7. Data Protection and Confidentiality

All users must adhere to data protection and privacy principles when handling personal data. Personal data collected, processed, or transmitted through the Services must be used only for lawful and declared purposes, in accordance with the Kenya Data Protection Act (2019) and, where applicable, the GDPR.

Users must ensure that data is collected with proper consent, stored securely, and not shared with third parties without authorization. Any breach of data confidentiality, unauthorized disclosure, or misuse of information is a serious violation of this Policy and may result in termination of access and legal action.

8. Partner and Third-Party Obligations

All Credwave partners, vendors, and affiliates are required to adhere to this Acceptable Use Policy and related contractual terms. Partners must not engage in practices that could cause Credwave or its clients to violate applicable laws or regulatory requirements.

Credwave reserves the right to audit and monitor partner activities to ensure compliance. Partners who fail to uphold these obligations may face suspension, termination, or legal consequences.

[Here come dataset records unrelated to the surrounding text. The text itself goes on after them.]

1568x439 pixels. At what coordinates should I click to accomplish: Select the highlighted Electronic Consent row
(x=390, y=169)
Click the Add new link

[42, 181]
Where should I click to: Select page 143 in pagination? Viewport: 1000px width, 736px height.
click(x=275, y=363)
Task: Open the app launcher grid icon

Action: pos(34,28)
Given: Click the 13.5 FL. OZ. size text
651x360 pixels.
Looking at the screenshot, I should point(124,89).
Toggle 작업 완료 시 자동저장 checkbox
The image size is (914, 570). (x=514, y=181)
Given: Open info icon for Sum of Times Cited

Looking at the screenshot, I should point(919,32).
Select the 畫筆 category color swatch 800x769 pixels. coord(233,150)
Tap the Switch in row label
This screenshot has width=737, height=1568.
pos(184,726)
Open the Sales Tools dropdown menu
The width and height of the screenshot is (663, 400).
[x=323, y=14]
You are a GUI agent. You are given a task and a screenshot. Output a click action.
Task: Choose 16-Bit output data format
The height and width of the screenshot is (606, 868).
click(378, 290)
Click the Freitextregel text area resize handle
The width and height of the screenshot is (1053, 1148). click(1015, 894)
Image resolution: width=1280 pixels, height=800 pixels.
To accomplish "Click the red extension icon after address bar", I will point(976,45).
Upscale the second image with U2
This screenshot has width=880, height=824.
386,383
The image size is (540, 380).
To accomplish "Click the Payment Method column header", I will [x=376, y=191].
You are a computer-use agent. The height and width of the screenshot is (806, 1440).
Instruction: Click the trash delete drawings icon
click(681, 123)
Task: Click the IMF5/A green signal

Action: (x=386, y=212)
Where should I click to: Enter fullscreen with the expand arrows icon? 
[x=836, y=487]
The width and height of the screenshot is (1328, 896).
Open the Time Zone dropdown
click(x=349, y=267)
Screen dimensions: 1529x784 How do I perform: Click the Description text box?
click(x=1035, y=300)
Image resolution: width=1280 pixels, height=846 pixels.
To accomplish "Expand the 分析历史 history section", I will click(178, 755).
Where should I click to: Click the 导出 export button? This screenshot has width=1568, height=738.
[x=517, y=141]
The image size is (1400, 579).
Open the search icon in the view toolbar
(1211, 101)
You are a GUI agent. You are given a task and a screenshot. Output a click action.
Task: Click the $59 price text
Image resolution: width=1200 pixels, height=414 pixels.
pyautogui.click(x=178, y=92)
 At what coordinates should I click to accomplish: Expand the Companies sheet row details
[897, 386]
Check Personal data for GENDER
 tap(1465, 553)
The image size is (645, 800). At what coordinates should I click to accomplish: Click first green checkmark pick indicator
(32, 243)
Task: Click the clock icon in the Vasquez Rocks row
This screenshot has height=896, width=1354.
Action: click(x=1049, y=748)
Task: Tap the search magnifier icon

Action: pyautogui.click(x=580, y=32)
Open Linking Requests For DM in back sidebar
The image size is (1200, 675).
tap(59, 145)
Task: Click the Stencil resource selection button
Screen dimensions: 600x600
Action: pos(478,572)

9. Prohibited Use of Communication Channels

Credwave’s communication channels (including voice, SMS, email, and USSD) must not be used for any of the following purposes:

  • Dissemination of gambling, betting, or gaming advertisements without regulatory approval.
  • Fraudulent or misleading calls, including caller ID spoofing or number masking.
  • Transmission of political, religious or advocacy messages without proper authorization.
  • Distribution of content targeting minors or exploiting vulnerable individuals.

Users of short code and premium-rate services must ensure that all content is transparent, lawful, and fully compliant with the Communications Authority of Kenya (CAK) and Betting Control and Licensing Board (BCLB) regulations, where applicable.

10. Enforcement and Consequences of Non-Compliance

Credwave reserves the right to investigate any reported violation of this Policy. If a breach is confirmed, Credwave may take one or more of the following actions:

  • Issue a written warning or request corrective action.
  • Suspend or terminate user accounts or services without prior notice.
  • Impose administrative penalties or recover costs incurred as a result of the violation.
  • Report unlawful activities to relevant authorities or regulators.
  • Pursue legal remedies where necessary.

Users are responsible for all actions carried out using their accounts and must indemnify Credwave against any loss, damage, or legal liability resulting from misuse of the Services.

11. Notification and Dispute Resolution

In the event of an alleged breach, Credwave will notify the user in writing, outlining the nature of the violation and the corrective actions required. The user may respond or appeal within seventy-two (72) hours. Failure to respond within the stipulated timeframe may result in escalation or service suspension.

Disputes arising from the enforcement of this Policy shall be resolved in accordance with the dispute resolution provisions contained in the applicable Terms of Service or Agreement with Credwave.

12. Review and Updates

Credwave may amend this Policy from time to time to reflect changes in technology, regulations, or operational requirements. Any material updates will be communicated via our website, and changes will take effect thirty (30) days after publication. Continued use of the Services after this period constitutes acceptance of the revised Policy.

13. Contact Information

For questions, clarifications, or to report a potential violation of this Policy, please contact:

info@credwave.com

Credwave Limited is committed to promoting ethical, secure, and lawful use of its technology. All users are expected to adhere to the highest standards of integrity and responsibility when accessing or using our Services.